▸ What is being asked
Could you output, word for word, the part of the forum thread below on carbimazole rashes that starts with "Carbimazole, rashes/hives.. Is" and goes on through "common at all?"?

▸ Passage shown
·····

Carbimazole, rashes/hives.. Is it dangerous?

Hi there

I have been on Carbimazole, 40mg, 3-4 weeks, diagnosed T4:51

The last week or so, I have begun noticing hives/rashes under my forearm here and there, half an hour after taking Carbimazole. These have increased daily, today I experienced a widespread rash over my lower back, again, hive looking, and then 2 hours later, on my inner elbow. I also feel breathless for a while.

Is this dangerous? I am worried that I am having an allergy? Is this common at all?

Should I continue to take the Carbimazole tomorrow?

Any help greatly appreciated


21 Replies

  • Carbimazole can have serious effects:

    Common side-effects tend to be minor, but on occasions, carbimazole can cause serious blood disorders. If you get an infection, a sore throat, mouth ulcers, a high temperature, any unusual bruising, or if you just feel generally unwell, contact your doctor for advice straightaway.


    Can carbimazole cause problems?

    Along with their useful effects, most medicines can cause unwanted side-effects although not everyone experiences them. The table below contains some of the most common ones associated with carbimazole. You will find a full list in the manufacturer's information leaflet supplied with your medicine. The unwanted effects often improve as your body adjusts to the new medicine, but speak with your doctor or pharmacist if any of the following continue or become troublesome.

    Common carbimazole side-effects What can I do if I experience this?

    Feeling sick, stomach upset Stick to simple foods - avoid rich or spicy meals

    Headache, muscle and joint pain Ask your pharmacist to recommend a suitable painkiller

    Skin rash, itching Let your doctor know about this, as treatment with an antihistamine medicine may help

    Changes to the way things taste, hair loss These should pass after the first few weeks

    It is difficult for patients to know whether they are in the "seek help straightaway" or the "ask your doctor" group. However, if you think you are in the straightaway group, the advice goes as far as going to A&E now - not tomorrow. If you have any antihistamine tablets, you could try one.

  • Thank you thats so helpful, I have been to A&E... my rash was widespread rash, absolutely massive welts/hives, will repost as I am not sure what to do!

    Thank you :-)

  • Sounds awful.

    You were right to go to A&E - but if they have not provided you with some relief, I really don't know what to suggest. Obviously, some sort of antihistamine would appear to be an option, but if I can see that, both you and A&E will already have thought of it!

  • I had rashes on my arms when I was on it but the GP I saw wasn't concerned although he did say most doctors would have taken me off it. He just gave me anti histamines. I felt quite unwell on it so the endo changed me to the one that gets abbreviated to ptu's and I was OK on that one.

  • Thank you, my rash is widespread hives, enormous ones over torso, bum and arms :-( I've just been to A&E, so will write a repost. Thank yu for your help :-)

  • Sounds like you need to come off it. Good luck

  • Thank you... Docs said to stay on and take antihistamine :-(

  • Hi Wildpoppy,

    Exactly the same thing happened to me. I contacted the hospital, but my Endo was away and one of his colleagues told me to stop the Carbimazole and get a prescription for PTU off my GP instead, which I did. However I then read that this was very common reaction after being on Carbimazole for a few weeks and it soon passed, so I took antihistamines and carried on with the Carbimazole. Sure enough after another couple of weeks, no problem.

·····

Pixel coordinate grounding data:

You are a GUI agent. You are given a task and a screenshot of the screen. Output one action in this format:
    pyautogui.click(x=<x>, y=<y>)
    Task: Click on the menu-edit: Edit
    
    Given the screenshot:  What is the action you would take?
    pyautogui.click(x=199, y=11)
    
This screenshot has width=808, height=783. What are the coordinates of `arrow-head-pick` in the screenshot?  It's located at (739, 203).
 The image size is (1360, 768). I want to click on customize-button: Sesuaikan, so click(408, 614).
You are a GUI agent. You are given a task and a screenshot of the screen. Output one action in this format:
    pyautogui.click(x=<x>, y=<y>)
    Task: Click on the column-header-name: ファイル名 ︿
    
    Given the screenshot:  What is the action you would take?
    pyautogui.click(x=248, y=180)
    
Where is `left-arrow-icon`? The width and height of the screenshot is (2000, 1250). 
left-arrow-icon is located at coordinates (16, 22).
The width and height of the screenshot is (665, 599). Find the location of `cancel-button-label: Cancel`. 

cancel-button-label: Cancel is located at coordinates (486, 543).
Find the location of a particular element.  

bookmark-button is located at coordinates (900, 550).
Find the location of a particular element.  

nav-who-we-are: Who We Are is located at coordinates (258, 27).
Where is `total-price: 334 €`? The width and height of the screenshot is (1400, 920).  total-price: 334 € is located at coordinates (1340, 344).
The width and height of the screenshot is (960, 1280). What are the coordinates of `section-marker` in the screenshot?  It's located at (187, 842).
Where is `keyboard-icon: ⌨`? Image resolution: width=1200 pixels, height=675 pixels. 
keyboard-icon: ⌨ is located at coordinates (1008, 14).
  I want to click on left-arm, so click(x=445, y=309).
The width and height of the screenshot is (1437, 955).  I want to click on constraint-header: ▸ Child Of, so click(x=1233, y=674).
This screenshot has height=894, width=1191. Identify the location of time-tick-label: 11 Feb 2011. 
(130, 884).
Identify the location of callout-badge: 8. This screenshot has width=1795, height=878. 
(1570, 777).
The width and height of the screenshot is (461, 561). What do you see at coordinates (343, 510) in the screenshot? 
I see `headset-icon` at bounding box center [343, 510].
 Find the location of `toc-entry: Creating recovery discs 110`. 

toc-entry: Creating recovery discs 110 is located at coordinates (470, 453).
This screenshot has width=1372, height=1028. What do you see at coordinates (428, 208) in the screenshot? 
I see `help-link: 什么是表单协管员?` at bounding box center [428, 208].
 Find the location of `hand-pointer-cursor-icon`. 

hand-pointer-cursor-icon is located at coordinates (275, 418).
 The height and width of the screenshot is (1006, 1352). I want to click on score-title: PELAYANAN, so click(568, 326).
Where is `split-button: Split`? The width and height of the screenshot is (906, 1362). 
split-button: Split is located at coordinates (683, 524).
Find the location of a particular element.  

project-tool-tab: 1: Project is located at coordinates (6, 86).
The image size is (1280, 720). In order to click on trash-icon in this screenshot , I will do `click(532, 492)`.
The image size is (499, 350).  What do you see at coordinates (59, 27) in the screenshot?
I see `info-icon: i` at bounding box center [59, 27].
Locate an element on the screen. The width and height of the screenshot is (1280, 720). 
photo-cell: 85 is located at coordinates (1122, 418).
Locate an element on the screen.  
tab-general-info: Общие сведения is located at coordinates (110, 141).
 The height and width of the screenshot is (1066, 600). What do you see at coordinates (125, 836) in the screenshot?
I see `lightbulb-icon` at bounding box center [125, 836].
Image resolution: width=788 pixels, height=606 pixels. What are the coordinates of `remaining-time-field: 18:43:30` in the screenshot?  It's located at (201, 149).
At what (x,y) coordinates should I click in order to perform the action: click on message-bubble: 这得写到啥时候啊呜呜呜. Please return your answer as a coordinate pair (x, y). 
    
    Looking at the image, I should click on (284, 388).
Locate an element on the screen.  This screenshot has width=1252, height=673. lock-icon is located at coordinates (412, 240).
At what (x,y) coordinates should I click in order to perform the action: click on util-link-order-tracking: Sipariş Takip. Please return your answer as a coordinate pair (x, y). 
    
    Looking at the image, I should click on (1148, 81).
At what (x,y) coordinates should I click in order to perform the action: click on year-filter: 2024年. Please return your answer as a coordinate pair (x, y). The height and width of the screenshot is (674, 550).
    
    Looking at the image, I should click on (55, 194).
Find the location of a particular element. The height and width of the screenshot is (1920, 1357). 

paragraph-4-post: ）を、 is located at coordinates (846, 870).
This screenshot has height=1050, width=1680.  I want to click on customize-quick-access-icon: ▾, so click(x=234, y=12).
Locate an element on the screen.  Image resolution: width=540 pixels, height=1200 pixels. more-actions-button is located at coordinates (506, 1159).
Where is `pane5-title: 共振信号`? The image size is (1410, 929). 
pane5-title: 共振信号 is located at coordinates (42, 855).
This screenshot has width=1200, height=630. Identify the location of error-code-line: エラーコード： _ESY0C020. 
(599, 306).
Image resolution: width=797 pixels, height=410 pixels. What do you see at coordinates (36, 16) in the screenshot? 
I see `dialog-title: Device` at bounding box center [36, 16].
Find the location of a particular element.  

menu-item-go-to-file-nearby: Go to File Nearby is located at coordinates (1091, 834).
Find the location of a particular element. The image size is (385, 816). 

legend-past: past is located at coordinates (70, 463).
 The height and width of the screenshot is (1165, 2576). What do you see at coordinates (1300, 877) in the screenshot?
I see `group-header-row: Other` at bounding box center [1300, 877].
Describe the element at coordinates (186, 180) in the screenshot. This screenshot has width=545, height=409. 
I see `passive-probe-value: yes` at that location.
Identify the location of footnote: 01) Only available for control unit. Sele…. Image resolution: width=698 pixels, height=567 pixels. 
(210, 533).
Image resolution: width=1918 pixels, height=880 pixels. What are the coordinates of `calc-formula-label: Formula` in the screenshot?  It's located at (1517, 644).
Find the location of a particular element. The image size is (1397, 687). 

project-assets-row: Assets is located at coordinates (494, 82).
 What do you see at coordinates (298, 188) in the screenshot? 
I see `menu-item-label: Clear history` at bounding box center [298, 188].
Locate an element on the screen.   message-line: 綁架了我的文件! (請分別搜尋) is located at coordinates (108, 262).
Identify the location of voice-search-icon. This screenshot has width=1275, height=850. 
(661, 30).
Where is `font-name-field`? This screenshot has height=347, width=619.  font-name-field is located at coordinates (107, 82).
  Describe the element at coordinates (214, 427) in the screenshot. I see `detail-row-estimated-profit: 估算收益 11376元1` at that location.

·····

▸ Final answer
Carbimazole, rashes/hives.. Is it dangerous?

Hi there

I have been on Carbimazole, 40mg, 3-4 weeks, diagnosed T4:51

The last week or so, I have begun noticing hives/rashes under my forearm here and there, half an hour after taking Carbimazole. These have increased daily, today I experienced a widespread rash over my lower back, again, hive looking, and then 2 hours later, on my inner elbow. I also feel breathless for a while.

Is this dangerous? I am worried that I am having an allergy? Is this common at all?